Defined in: spark-session.ts:162

Read and write Spark configuration entries on the connected server.


readonly sessionId: string;

Defined in: spark-session.ts:128


readonly udf: UDFRegistration;

Defined in: spark-session.ts:159

Register Java UDFs and UDAFs as SQL functions.

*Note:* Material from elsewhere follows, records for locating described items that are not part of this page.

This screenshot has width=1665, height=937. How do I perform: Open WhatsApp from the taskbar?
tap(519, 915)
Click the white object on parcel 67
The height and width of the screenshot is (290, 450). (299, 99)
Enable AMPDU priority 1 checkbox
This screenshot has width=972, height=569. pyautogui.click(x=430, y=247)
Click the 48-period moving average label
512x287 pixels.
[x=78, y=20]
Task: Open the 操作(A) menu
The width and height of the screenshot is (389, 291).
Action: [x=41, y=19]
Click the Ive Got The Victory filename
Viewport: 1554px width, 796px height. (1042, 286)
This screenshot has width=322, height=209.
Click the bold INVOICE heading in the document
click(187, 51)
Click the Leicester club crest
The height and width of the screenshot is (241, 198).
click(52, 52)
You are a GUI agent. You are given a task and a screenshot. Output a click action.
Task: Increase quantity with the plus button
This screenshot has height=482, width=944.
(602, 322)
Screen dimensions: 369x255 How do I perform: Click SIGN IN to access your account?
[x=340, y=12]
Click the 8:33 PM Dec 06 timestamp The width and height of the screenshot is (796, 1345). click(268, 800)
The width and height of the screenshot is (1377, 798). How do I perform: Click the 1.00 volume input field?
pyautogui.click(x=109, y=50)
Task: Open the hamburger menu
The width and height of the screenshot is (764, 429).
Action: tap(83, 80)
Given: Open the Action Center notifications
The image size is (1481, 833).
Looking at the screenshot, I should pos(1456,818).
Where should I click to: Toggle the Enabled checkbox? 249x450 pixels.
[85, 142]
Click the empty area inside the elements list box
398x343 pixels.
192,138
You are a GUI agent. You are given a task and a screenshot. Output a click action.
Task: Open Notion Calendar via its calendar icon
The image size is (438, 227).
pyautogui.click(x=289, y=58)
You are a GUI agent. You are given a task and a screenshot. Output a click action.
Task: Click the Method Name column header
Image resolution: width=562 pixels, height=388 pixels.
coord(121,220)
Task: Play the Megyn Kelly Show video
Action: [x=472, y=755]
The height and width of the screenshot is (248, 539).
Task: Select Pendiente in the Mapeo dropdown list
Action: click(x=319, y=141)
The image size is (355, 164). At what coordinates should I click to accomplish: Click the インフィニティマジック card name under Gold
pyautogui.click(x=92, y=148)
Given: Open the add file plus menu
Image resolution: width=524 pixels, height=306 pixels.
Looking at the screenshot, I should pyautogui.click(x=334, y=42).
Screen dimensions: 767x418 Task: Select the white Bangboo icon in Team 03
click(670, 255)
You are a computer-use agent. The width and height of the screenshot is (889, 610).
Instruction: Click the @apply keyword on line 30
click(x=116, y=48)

get read(): DataFrameReader;

Defined in: spark-session.ts:165

Returns a DataFrameReader for building Read plans.

DataFrameReader

addTag(tag): void;

Defined in: spark-session.ts:272

Tag every subsequent operation on this session with tag. Tags are carried on ExecutePlanRequest.tags and let you cancel a group of operations with interruptTag.

ParameterType
tagstring

void

InvalidInputError if the tag contains , or is empty.


clearTags(): void;

Defined in: spark-session.ts:288

Drop all active tags.

void


createDataFrame(data, schema?): DataFrame;

Defined in: spark-session.ts:210

Create a DataFrame from Arrow IPC data.

ParameterTypeDescription
dataUint8ArrayArrow IPC streaming format bytes
schema?stringOptional DDL-formatted schema string (e.g. “id INT, name STRING”)

DataFrame

const arrowData = ArrowEncoder.encode(rows, schema);
const df = spark.createDataFrame(arrowData);

getTags(): string[];

Defined in: spark-session.ts:283

Return a snapshot of the currently active tags.

string[]


interruptAll(): Promise<string[]>;

Defined in: spark-session.ts:296

Interrupt every running operation in this session.

Promise<string[]>


interruptOperation(operationId): Promise<string[]>;

Defined in: spark-session.ts:307

Interrupt a single running operation by its operation ID.

ParameterType
operationIdstring

Promise<string[]>


interruptTag(tag): Promise<string[]>;

Defined in: spark-session.ts:301

Interrupt every running operation tagged with tag.

ParameterType
tagstring

Promise<string[]>


range(
startOrEnd,
end?,
step?,
numPartitions?): DataFrame;

Defined in: spark-session.ts:188

Create a DataFrame with a single id column containing a sequence of integers from start (inclusive) to end (exclusive), incrementing by step.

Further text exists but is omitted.